VI.
Whatever It was It was there. You could doubt away yourself and Richard, but you couldn't doubt away It.
It might leave you for a time, but it came back. It came back. Its going only intensified the wonder of its return. You might lose all sense of it between its moments; but the thing was certain while it lasted. Doubt it away, and still what had been done for you lasted. Done for you once for all, two years ago. And that wasn't the first time.
Even supposing you could doubt away the other times.—You might have made the other things happen by yourself. But not that. Not giving Richard up and still being happy. That was something you couldn't possibly have done yourself. Or you might have done it in time—time might have done it for you—but not like that, all at once, making that incredible, supernatural happiness and peace out of nothing at all, in one night, and going on in it, without Richard. Richard himself didn't believe it was possible. He simply thought it hadn't happened.
Still, even then, you might have said it didn't count so long as it was nothing but your private adventure; but not now, never again now when it had happened to Richard.

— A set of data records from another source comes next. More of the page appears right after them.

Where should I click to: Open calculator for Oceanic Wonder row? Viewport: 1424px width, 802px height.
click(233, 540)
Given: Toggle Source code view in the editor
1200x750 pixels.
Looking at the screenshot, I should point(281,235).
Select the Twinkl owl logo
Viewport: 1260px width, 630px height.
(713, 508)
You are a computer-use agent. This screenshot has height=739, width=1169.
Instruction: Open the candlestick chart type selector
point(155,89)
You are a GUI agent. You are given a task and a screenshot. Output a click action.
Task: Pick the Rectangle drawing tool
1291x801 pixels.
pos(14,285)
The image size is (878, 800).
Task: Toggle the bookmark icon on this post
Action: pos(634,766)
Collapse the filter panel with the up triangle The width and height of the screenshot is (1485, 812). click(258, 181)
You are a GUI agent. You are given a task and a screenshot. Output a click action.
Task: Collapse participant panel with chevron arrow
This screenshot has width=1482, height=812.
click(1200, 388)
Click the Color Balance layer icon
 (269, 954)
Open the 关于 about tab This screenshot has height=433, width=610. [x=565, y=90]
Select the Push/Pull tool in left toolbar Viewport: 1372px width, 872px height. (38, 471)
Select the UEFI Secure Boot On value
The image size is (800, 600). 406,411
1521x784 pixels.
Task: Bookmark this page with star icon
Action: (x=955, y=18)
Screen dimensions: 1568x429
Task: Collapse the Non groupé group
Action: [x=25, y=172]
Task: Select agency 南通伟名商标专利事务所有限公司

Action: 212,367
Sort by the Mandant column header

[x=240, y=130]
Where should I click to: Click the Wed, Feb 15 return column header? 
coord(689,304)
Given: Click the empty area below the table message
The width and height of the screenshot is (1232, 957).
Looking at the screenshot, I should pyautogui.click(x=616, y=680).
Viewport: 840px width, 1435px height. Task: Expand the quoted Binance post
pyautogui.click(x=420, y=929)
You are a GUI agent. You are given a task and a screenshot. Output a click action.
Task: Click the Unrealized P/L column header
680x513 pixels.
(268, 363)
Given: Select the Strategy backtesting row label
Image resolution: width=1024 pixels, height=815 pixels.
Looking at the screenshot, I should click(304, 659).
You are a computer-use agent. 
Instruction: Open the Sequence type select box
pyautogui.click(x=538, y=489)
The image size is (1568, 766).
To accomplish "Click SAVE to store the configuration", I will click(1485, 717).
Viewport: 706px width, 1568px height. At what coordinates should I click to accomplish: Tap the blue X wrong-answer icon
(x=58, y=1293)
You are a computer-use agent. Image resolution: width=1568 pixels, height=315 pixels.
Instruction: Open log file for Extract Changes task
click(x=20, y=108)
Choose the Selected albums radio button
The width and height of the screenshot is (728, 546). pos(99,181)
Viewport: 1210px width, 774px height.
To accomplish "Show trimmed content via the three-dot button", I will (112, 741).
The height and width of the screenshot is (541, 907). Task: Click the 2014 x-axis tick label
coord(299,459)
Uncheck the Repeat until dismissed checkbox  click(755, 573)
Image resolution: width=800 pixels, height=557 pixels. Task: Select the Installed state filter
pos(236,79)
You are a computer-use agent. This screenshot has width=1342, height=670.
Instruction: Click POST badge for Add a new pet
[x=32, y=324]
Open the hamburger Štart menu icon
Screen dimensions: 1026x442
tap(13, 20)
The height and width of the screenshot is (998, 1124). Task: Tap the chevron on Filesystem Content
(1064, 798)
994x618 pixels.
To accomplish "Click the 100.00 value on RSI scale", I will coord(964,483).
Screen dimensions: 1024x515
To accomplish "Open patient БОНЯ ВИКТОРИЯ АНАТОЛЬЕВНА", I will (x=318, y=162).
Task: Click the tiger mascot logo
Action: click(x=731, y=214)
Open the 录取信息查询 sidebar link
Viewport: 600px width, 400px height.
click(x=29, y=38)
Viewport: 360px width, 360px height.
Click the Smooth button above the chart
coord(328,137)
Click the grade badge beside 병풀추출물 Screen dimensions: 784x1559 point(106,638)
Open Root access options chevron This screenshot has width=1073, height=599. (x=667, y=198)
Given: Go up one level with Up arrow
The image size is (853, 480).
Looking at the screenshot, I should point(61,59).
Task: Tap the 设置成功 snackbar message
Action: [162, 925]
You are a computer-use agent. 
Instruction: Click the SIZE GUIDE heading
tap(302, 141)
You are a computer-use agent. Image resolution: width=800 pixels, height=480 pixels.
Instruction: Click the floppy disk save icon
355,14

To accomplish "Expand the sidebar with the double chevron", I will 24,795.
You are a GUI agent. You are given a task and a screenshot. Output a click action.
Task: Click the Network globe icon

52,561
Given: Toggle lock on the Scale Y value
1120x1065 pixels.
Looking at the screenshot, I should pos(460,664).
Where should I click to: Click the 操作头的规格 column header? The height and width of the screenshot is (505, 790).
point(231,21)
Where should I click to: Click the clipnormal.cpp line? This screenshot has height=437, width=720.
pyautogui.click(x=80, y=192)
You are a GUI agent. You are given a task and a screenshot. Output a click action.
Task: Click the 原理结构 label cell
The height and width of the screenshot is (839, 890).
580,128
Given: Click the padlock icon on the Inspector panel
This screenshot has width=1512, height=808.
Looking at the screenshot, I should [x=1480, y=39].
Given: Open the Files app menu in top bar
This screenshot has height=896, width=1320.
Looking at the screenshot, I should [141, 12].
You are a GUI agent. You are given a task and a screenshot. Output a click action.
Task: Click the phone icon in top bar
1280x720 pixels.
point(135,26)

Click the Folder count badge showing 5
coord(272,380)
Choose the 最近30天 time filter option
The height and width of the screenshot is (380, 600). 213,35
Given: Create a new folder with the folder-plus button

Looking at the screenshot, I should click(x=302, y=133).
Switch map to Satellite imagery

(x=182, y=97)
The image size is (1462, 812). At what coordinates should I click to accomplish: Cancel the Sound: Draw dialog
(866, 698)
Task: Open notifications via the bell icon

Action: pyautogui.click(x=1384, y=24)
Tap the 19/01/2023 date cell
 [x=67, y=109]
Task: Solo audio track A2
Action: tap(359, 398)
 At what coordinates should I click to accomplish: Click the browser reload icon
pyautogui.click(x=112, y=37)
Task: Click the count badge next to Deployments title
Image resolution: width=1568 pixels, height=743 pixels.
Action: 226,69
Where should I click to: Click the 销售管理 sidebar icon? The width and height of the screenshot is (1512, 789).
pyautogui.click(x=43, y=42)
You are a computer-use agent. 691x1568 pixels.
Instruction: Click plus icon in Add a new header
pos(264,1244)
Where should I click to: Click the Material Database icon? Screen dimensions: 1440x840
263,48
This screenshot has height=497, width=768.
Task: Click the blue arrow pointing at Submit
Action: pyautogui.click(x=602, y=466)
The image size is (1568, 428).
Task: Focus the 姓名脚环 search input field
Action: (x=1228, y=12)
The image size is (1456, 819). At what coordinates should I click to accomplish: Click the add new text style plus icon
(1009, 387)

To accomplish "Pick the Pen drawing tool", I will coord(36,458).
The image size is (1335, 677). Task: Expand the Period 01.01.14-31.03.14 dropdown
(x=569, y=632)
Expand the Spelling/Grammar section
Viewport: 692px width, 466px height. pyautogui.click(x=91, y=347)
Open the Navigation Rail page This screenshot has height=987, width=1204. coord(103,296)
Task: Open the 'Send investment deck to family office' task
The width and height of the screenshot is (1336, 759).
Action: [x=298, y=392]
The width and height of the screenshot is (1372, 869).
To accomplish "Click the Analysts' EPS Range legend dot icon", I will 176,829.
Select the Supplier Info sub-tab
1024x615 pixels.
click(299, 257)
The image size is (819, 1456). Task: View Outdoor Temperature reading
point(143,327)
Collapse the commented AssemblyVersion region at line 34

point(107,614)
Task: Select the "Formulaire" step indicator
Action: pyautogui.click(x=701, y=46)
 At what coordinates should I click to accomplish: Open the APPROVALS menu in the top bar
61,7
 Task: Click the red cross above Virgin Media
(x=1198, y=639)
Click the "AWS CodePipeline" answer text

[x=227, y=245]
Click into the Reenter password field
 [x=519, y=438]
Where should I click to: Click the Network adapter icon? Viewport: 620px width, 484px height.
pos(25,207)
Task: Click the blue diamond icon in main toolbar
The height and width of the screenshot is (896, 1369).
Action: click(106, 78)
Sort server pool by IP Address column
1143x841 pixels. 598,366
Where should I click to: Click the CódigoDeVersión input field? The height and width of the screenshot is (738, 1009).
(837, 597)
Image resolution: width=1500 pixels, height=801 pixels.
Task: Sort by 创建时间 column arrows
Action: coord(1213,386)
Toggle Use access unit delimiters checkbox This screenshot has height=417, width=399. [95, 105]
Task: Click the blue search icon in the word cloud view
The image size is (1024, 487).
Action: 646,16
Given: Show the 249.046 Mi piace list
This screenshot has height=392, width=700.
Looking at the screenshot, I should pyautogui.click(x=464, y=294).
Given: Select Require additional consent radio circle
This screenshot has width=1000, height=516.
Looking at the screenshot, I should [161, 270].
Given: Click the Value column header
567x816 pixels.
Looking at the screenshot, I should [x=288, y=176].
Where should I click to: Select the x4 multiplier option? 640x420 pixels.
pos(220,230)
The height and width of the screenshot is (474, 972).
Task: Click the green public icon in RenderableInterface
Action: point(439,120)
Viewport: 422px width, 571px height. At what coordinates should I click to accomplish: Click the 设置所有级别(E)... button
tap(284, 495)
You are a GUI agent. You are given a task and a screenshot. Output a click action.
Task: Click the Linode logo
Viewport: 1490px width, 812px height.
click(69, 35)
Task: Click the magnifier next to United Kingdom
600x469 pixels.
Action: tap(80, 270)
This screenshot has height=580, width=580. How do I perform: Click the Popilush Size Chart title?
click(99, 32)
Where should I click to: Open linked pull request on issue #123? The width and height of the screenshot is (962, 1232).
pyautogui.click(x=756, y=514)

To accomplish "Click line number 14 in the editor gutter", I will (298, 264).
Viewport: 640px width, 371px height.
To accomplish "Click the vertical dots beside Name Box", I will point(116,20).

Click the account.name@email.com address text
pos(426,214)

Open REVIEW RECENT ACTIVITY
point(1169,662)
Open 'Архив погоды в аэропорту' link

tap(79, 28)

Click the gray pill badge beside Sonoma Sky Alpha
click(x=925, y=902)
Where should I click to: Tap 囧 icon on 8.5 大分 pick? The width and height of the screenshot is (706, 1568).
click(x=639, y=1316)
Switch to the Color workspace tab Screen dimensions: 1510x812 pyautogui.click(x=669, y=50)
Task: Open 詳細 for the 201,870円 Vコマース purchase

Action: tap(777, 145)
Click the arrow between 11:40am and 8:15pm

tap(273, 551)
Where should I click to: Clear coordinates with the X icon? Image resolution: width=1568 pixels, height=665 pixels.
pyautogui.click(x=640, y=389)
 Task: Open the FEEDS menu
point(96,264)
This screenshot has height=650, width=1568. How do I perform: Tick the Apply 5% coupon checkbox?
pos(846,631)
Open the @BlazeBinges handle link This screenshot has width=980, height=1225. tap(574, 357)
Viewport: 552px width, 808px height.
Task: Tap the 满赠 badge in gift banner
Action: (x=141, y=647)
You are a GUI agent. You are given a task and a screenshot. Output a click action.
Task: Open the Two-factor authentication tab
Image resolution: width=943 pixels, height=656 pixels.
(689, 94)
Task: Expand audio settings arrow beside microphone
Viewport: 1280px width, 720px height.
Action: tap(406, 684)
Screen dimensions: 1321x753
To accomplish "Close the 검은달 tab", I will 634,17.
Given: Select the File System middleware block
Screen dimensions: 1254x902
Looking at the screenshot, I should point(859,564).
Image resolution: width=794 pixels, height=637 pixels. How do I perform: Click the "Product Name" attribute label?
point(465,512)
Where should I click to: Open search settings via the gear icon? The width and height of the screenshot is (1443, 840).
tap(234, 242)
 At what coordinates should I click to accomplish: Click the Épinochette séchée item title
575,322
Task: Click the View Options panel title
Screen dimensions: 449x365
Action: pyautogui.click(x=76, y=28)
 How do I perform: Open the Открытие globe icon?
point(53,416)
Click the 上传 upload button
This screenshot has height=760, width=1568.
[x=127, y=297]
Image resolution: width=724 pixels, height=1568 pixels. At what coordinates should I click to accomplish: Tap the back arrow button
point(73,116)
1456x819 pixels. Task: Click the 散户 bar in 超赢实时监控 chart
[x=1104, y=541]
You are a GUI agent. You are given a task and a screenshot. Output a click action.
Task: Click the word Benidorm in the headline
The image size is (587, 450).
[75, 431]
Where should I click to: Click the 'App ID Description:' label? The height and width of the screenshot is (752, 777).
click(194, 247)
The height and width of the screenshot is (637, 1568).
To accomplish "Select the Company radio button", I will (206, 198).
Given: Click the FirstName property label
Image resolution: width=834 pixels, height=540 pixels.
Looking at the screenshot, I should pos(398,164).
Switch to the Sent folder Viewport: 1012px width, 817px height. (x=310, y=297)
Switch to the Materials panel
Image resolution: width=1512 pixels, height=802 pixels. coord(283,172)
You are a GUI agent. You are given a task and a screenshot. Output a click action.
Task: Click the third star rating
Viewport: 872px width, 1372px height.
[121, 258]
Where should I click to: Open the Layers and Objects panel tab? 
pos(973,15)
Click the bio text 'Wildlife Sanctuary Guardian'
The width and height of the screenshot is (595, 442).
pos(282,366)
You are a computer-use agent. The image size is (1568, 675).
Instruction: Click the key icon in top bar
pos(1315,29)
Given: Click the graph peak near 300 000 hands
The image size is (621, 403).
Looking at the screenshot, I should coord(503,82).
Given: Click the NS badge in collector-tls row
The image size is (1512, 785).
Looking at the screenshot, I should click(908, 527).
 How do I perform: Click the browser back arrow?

His letter didn't tell you whether he thought there was anything in it.
He saw the "queerness" of it and left it there:
"Something happened that night after you'd gone. You know how I felt. I couldn't stop wanting you. My mind was tied to you and couldn't get away. Well—that night something let go—quite suddenly. Something went.
"It's a year ago and it hasn't come back.
"I didn't know what on earth you meant by 'not wanting and still caring'; but I think I see now. I don't 'want' you any more and I 'care' more than ever….
"Don't 'work like blazes.' Still I'm glad you like it. I can get you any amount of the same thing—more than you'll care to do."